Romania's suspended president, Traian Basescu, with a torch during a rally in Bucharest last week ahead of Sunday's referendum.
Romania's suspended president, Traian Basescu, did his best on Sunday to sound like a statesman. "I assure Romanians that once I return I will try and generate a sentiment of reconciliation in society," he said. "Divisions in society must be stopped, they must be annihilated, because Romania needs all its energy to integrate into the civilized world."
"Romania is divided into two political tribes," says Dimitar Bechev, who runs the Sofia office for the European Council on Foreign Relations. "It isn't a principled political disagreement, it is a dirty war. And it has become very personal."
According to the Central Election Bureau, just 45.9 percent of Romanian voters found their way to polling stations on Sunday, falling short of the 50 percent needed to make the referendum valid. While authorities declined to release the outcome of the vote, exit polls indicate that more than 80 percent of voters opted in favor of removing Basescu from office. Basescu, however, had asked his supporters to boycott the referendum.
The nationwide vote on whether Basescu should be allowed to remain in office became necessary after the Romanian parliament suspended the president from his office in early July. The Ponta government accuses Basescu of overstepping his authority to interfere in the daily running of the country and preferring loyalists when making important judiciary appointments.
Disregard for the Constitution
But Ponta's energetic efforts to discredit the president have landed him in hot water with the European Union. Indeed, the prime minister was called to Brussels early this month for a dressing down from European Commission President Josť Manuel Barroso. Specifically, the EU is concerned with what critics have described as Ponta's disregard for his country's constitution.

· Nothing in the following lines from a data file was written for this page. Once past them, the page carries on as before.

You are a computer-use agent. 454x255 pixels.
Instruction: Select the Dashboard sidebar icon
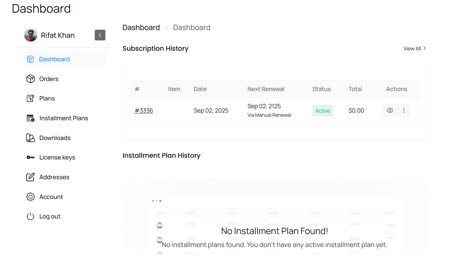point(30,59)
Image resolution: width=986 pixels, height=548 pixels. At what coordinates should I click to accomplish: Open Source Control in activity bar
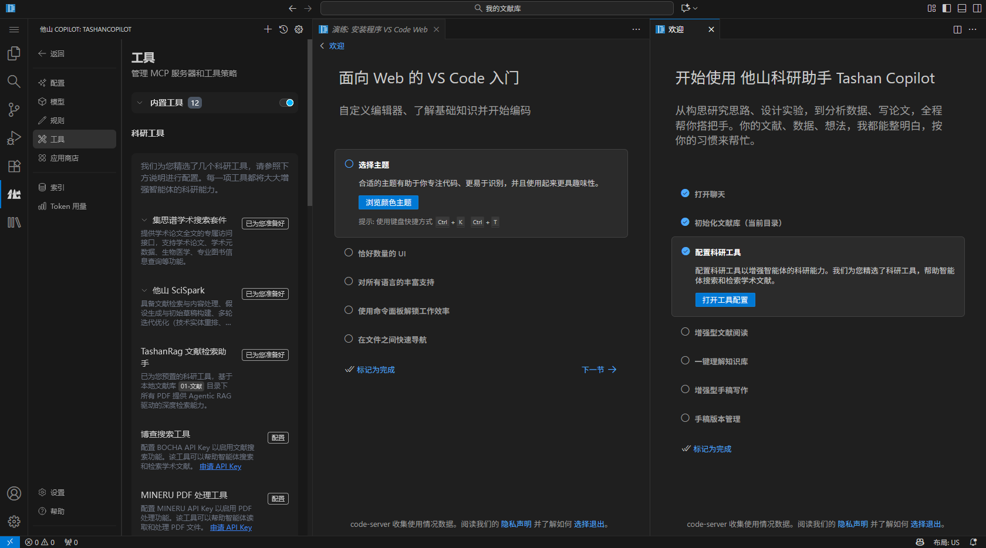14,110
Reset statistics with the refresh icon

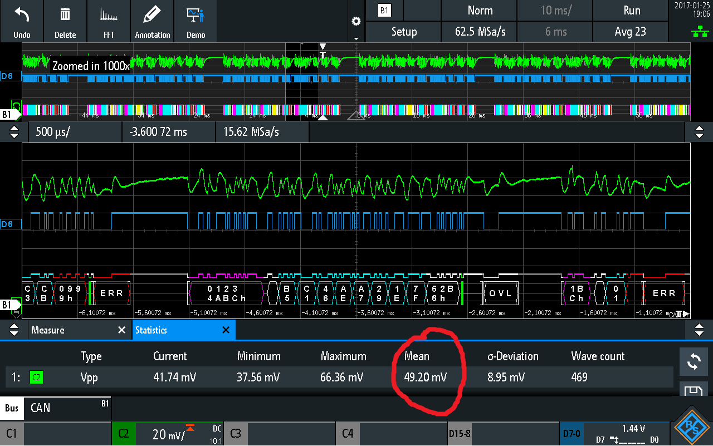pos(694,361)
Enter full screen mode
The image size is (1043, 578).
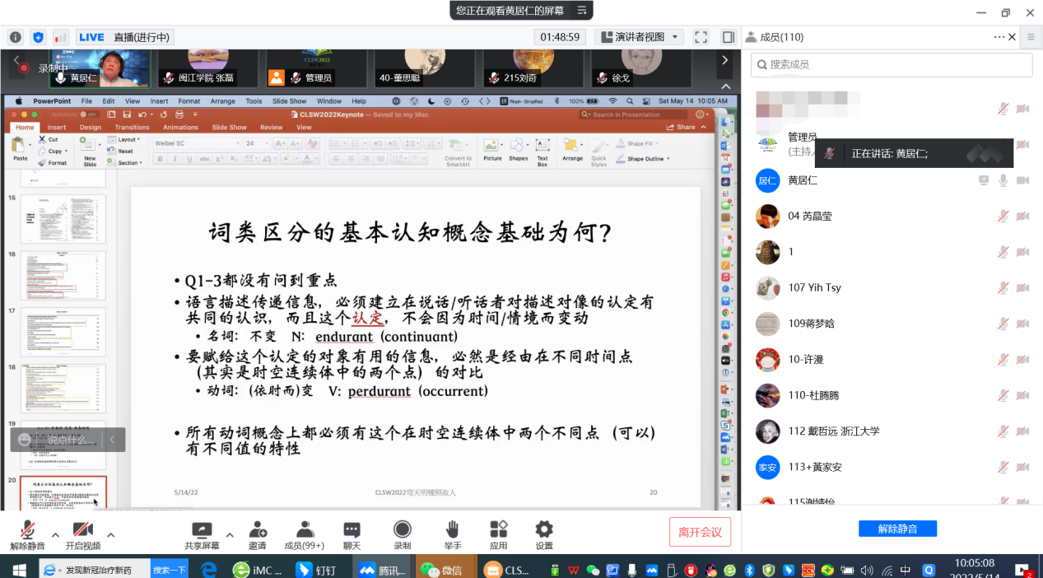coord(701,37)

For one, Ponta ignored a high court decision regarding who was constitutionally authorized to represent Romania at European Union summits. After the court ruled that the president alone was authorized, Ponta travelled to Brussels for a summit anyway. In addition, Ponta has indicated that he intended to defang the Constitutional Court and replace some of the justices.
"Events in Romania have shaken our trust," Barroso said two weeks ago, underlining his concern. "Party political strife cannot justify overriding core democratic principles." The EU's progress report on Romania was likewise scathing, saying that "exceptional events" in the country were a "major source of concern."
Ponta had likewise attempted to change the rules governing national referenda of the kind that took place on Sunday. He issued a decree casting aside the requirement that half of registered voters take part in referenda before it became valid. Under EU pressure, however, he reversed course recently.
Still, Ponta seems intent on seeing the back of the president. In a recent interview with SPIEGEL, in which the prime minister was eager to present himself as a committed democrat, he was asked: "If only 45 percent turn out, but there is a clear majority against Basescu, do you think he should remain in office?" Ponta replied: "That would then be his decision if he remains in office or not. He would have to ask himself in such a situation who he represents, but certainly not the majority of the people."
'About Personal Survival'
Indeed, Sunday's vote is unlikely to be the end of the political crisis in the country. Analyst Bechev says that the battle between the prime minister and the president was intensified by the June sentencing of former Prime Minister Adrian Nastase to two years in prison for corruption. With courts showing a willingness to convict senior political figures, he says, it raises the stakes for those currently in power. "The verdict called into question the post-Communist consensus of not prosecuting past prime ministers," Bechev says. "Now, both Ponta and Basescu believe it is about personal survival."
Indeed, the two have continued their battle despite indications that it has worsened Romania's economic situation. To name just one example, the value of the country's currency, the leu, has plunged in recent months.
Despite his Sunday victory, it seems that Basescu continues to have the worst cards. While exit polls in part reflect the disinclination of Basescu supporters to cast their ballots, the president is far from popular. In pre-referendum opinion polls, fully 65 percent of respondents said they would like to see the president lose his job. In addition to his often brusque leadership style, Basescu, a former ship's captain, has presided over deep austerity measures 2010 as a condition for receiving 5 billion ($6.2 billion) in emergency aid from the International Monetary Fund.
'He's Likely Gone'
For another, Romanians will be going to the polls again this autumn for general elections pitting Basescu's conservatives against Ponta's leftists. With the president's popularity not likely to dramatically rebound by then, the vote could hand Ponta even more power than he already possesses. Which might be bad news for Basescu
"In the medium term, he is likely gone," says Bechev. "A lot of people who trusted him once have abandoned him. Basescu won the battle, but he hasn't won the war."